I am still reeling from the past year.

2020 came and went in a blur of traumatic news headlines, deaths, anxiety, and uncertainty. We had to move forward while keeping everything on hold. All of us experienced either the loss of loved ones, cancelled plans and opportunities, isolation, or fear. Some of us may have experienced it all.

But while we all went through a pandemic, it wasn’t really a shared experience.

As an international student from Nepal and as a sophomore on campus for the first time this semester, the difference in the way each of us recount the last year is stark. For those on campus, COVID-19 policies were restricting and isolating, and there was no sense of a normal college experience on campus.

But I’m tired of hearing about how I didn’t miss out on a lot by not being on campus. I missed out on orientation week, meeting people for the first time as a first-year, in-person socially distanced lectures, opportunities to explore the campus, and a whole host of fundamental, albeit restricted, activities. 

While I am grateful for more time with friends and family at home, my first year of college  didn’t feel like anything more than a continuous cycle of 2 a.m. classes, struggling to keep up with academics and clubs and the sinking feeling that I was missing out on one thing or another.

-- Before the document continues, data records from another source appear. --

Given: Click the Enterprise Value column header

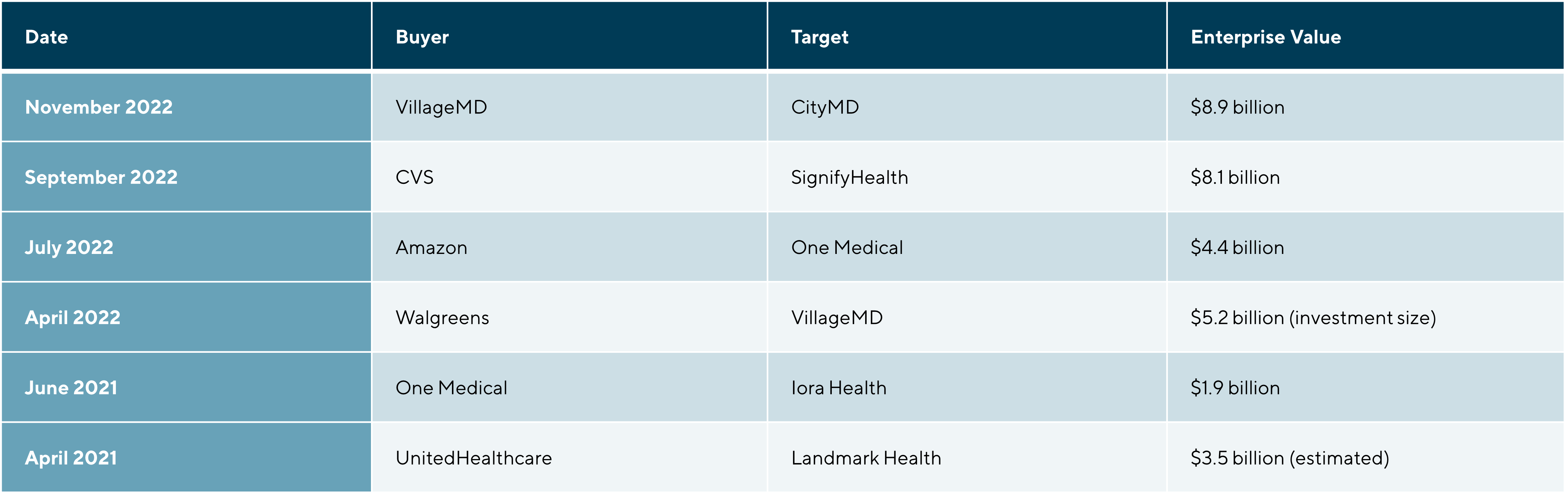Looking at the screenshot, I should coord(1266,37).
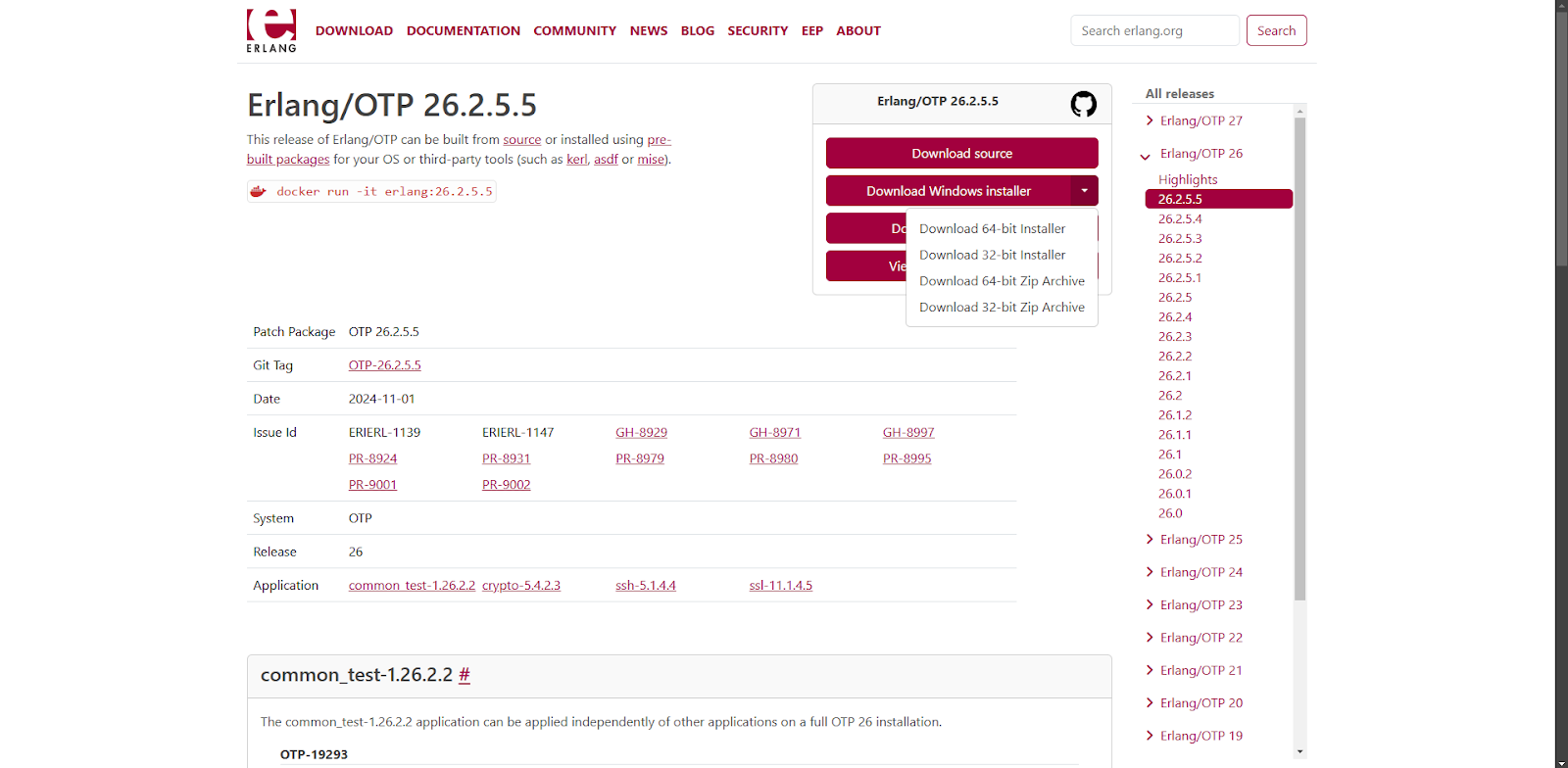
Task: Collapse the Erlang/OTP 26 releases
Action: [1200, 154]
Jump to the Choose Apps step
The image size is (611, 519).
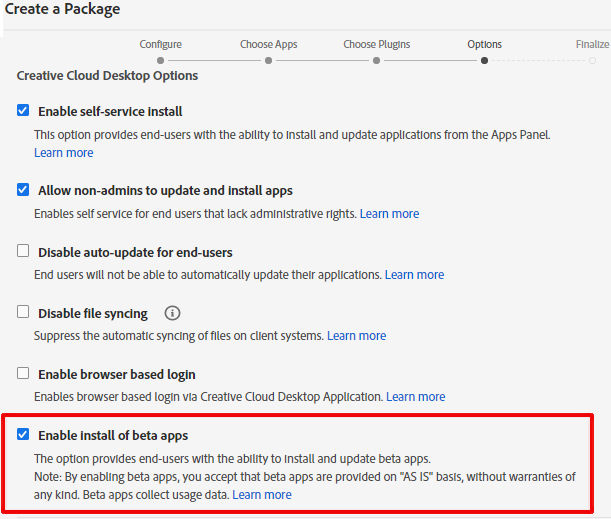268,44
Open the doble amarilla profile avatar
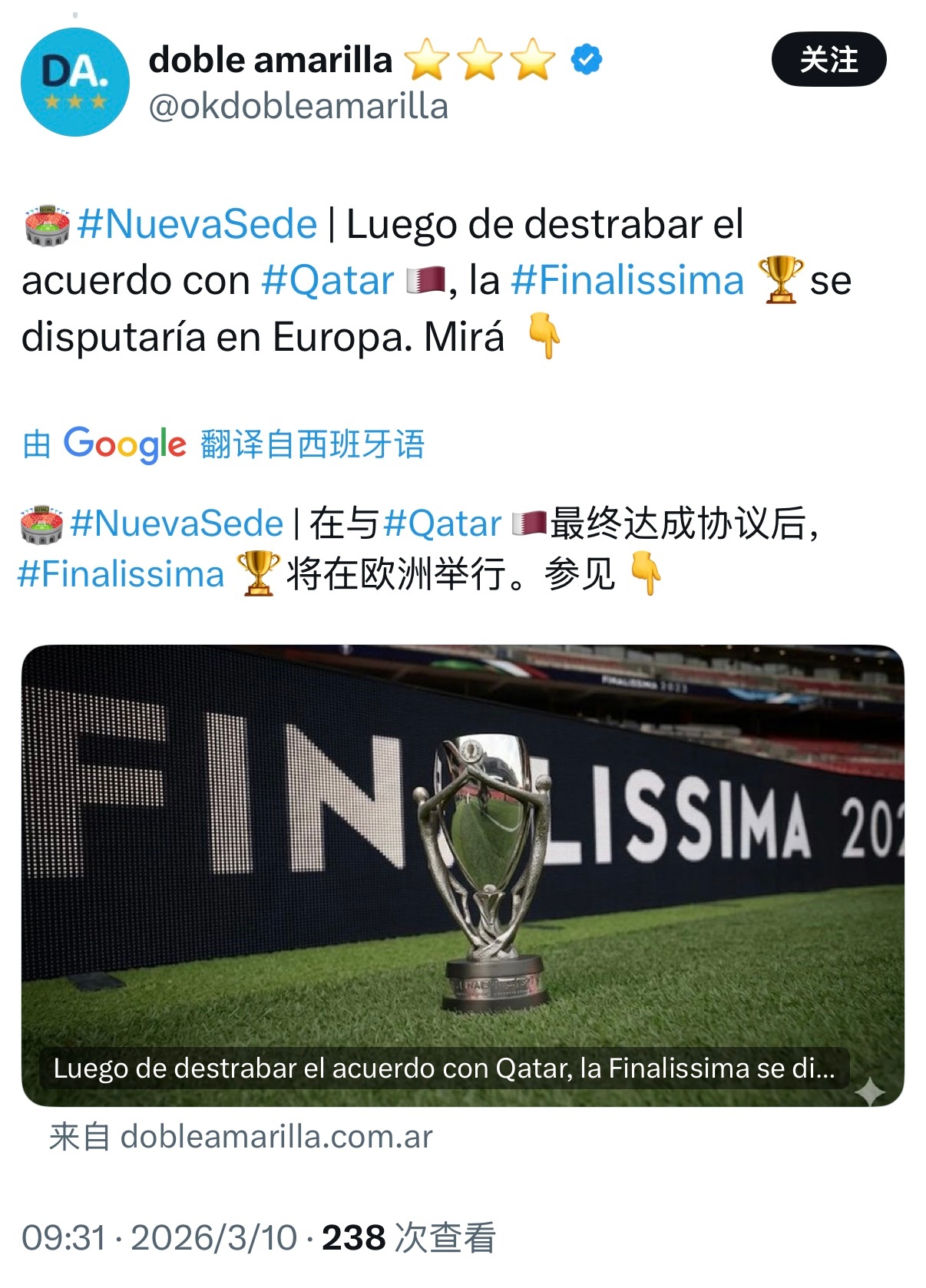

I have no distinct memory of what is typically a significant period of everyone’s college experience. Most of us who were remote will never get back the lost first year of college.

There was no studying in the library with friends, getting food in dining halls, finding a seat in lecture halls, or pulling all-nighters. With time zone differences, every night was an all-nighter.

Between uncertainties of not being able to access a hospital bed if I or a family member got sick, standing in long lines to get a vaccine, and the U.S. embassy in Kathmandu not opening, forcing me to risk going to New Delhi at the peak of the pandemic to get a visa, my first year was less about enjoying my classes and more about just getting through the day. 

It was about continuously refreshing the visa appointment page hoping that an appointment pops up, having no physical interaction with anyone other than my family for months, and knowing that vaccines would be hard to come by. It was about the fear that if I did get my visa, not being vaccinated would mean not being on campus. 

When I finally got my visa, there were no big goodbyes to family and friends that I would end up not seeing for a long time. Goodbyes were done over the phone or six feet apart with masks and face shields, hoping that when I landed in the U.S. the COVID-19 test would be negative.

But now that almost all of us are back on campus, it feels like we are expected to forget the last year. 

We are expected to move forward this year as if nothing has happened. We are expected to carry on with our classes, extracurricular activities, internship searches, and everything else like we didn’t just experience a pandemic in the first place.

I don’t know about you, but I’m sure having a hard time moving forward like nothing has happened. I don’t know if I’m ever going to get back the months I spent at home in lockdown, unable to leave for more than an hour to get groceries. I don’t know if I will forget the stories of close family friends being unable to say goodbye to their loved ones in person because of hospital policies. 

There may not be a collective pandemic experience, but at least we can all share the experience of not knowing how to move forward after the last two years.